La situazione dei detenuti in Italia è al collasso
Ci sarà un’inchiesta. Ci saranno perizie, ricostruzioni, verbali, responsabilità da accertare.
Ed è giusto che sia così. Ma c’è una domanda che non può attendere il lavoro della magistratura.
Come siamo arrivati fin qui?
La tragedia avvenuta questa notte nel carcere di Bancali, a Sassari, dove un detenuto ha perso la vita in un incendio e alcuni appartenenti alla Polizia Penitenziaria sono rimasti feriti nel tentativo di salvarlo, non può essere archiviata come un fatto di cronaca.
Per chi, come me, ha trascorso ventisei lunghissimi anni dietro le sbarre, questo è l’ennesimo grido che arriva da un mondo che l’opinione pubblica continua a vedere soltanto quando accade qualcosa di irreparabile.
In carcere non si muore soltanto quando divampa un incendio. Si muore lentamente.
Si muore quando la speranza viene consumata giorno dopo giorno. Quando il sovraffollamento trasforma le celle in luoghi dove sopravvivere diventa più importante che vivere. Quando manca il lavoro. Quando mancano i percorsi rieducativi previsti dalla Costituzione. Quando l’acqua diventa un lusso durante l’estate. Quando i benefici penitenziari, che dovrebbero rappresentare uno strumento di reinserimento, restano per molti una prospettiva irraggiungibile.

Ho visto uomini perdere la ragione. Ho visto uomini perdere la dignità. Ho visto uomini perdere la speranza. Ho visto troppe persone con gravi patologie psichiatriche abbandonate alla loro disperazione.
Ho visto detenuti malati di tumore affrontare il dolore dietro una porta blindata. Ho visto detenuti con gravissime disabilità, anziani ultraottantenni trascinare lungo i corridoi la sacca delle urine come fosse l’ultimo segno della loro esistenza.
E ogni volta mi ponevo la stessa domanda.

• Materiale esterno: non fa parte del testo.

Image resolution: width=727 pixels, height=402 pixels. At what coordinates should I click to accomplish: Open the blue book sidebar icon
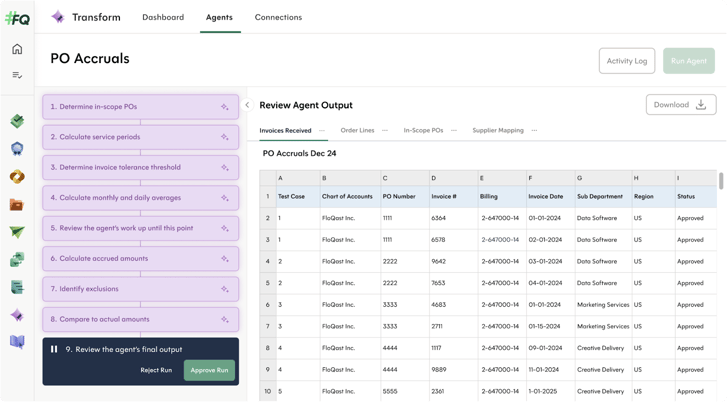pos(17,342)
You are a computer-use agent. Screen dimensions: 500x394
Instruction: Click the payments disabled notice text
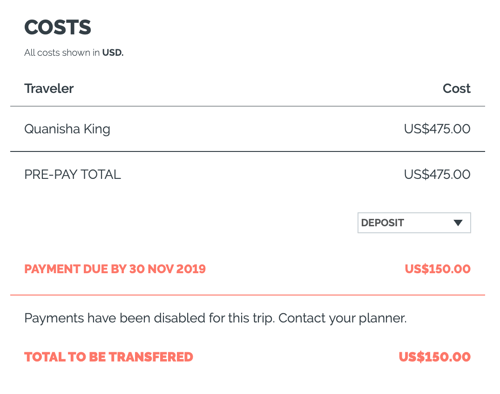coord(215,318)
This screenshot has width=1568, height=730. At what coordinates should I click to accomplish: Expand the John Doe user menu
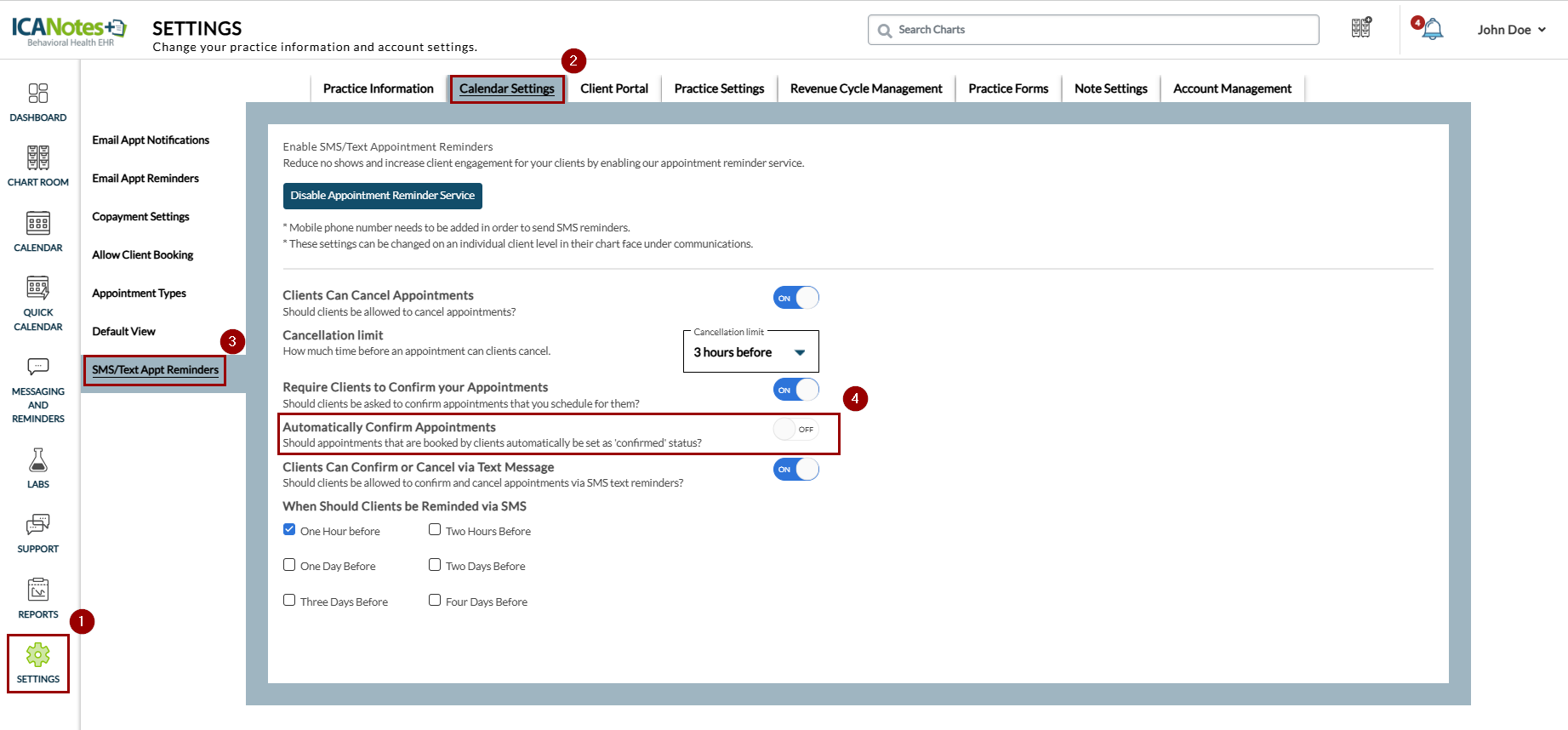1511,30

Qual è il senso della pena quando la sofferenza non ha più nulla a che vedere con la giustizia?
Eppure l’articolo 27 della Costituzione italiana afferma che le pene devono tendere alla rieducazione del condannato. È una delle pagine più alte del nostro ordinamento. Ma quella promessa, oggi, è diventata una formula vuota perché quando lo Stato rinuncia a garantire condizioni minime di dignità la pena diventa una mera privazione dell’umanità.
Chi pensa che queste riflessioni siano buonismo probabilmente non ha mai attraversato un reparto detentivo. Non ha mai respirato l’odore acre e pungente delle celle d’estate. Non ha mai guardato negli occhi un uomo che ha smesso di aspettare qualcosa dal futuro.

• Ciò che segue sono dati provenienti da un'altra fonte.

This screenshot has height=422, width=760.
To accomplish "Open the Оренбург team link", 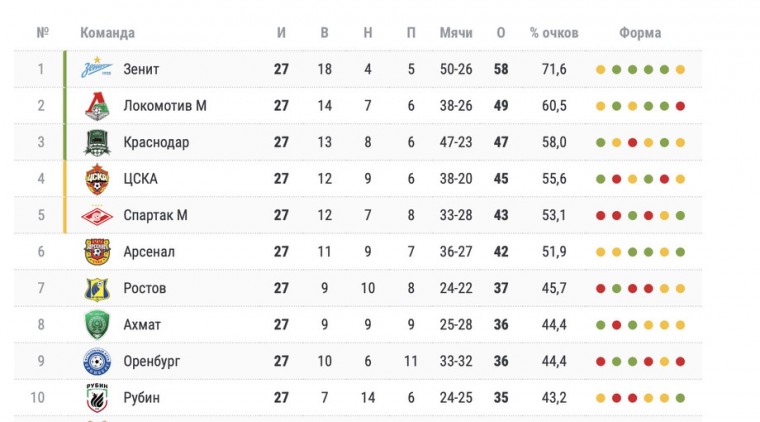I will pyautogui.click(x=152, y=361).
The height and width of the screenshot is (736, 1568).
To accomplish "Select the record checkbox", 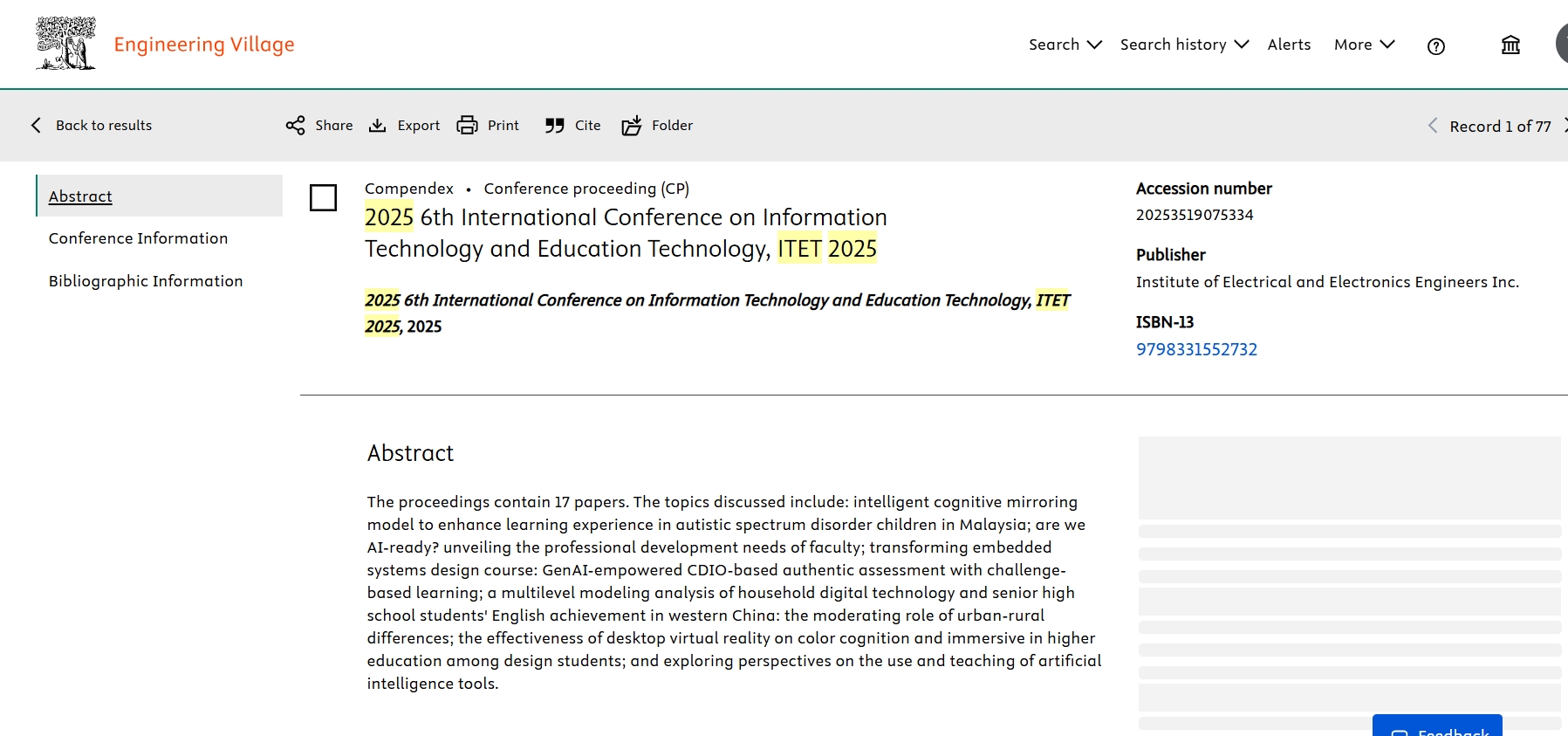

Il carcere non è fatto soltanto di colpevoli.
È fatto anche di agenti della Polizia Penitenziaria costretti ogni giorno a lavorare in condizioni sempre più difficili, spesso con organici insufficienti, affrontando emergenze continue e pagando sulla propria pelle il prezzo di un sistema vicino al collasso. Anche a Sassari alcuni di loro sono rimasti ustionati e intossicati nel tentativo di intervenire. A loro va il mio rispetto.
Ma quando un detenuto muore e degli agenti rischiano la vita nello stesso episodio, non ha fallito una singola persona. Ha fallito tutto il sistema.

Per questo il dolore di oggi non può esaurirsi in un titolo di giornale o in qualche dichiarazione di circostanza.
Serve il coraggio di affrontare ciò che da troppo tempo viene nascosto dietro le mura degli istituti penitenziari: la salute mentale, la presenza di detenuti gravemente malati, di anziani ultraottantenni, il sovraffollamento, la carenza di personale, la mancanza di attività, di lavoro e di reali percorsi di reinserimento.
Io ho iniziato a scrivere noir carcerari proprio per questo.
Per raccontare ciò che normalmente rimane invisibile. Perché il silenzio è sempre stato il miglior alleato del degrado.
Questa sera sarò davanti al carcere Don Bosco di Pisa insieme ad associazioni di volontariato, alla Casa della Donna e a tanti cittadini che hanno scelto di non voltarsi dall’altra parte.
Non per difendere il reato. Ma per difendere la civiltà di uno Stato

.
Perché uno Stato si misura soprattutto da come tratta le persone di cui nessuno vuole più occuparsi. E se continuiamo ad accettare che la disperazione diventi una condanna aggiuntiva, allora non avremo perso soltanto un altro detenuto.
Avremo perso un altro pezzo della nostra umanità.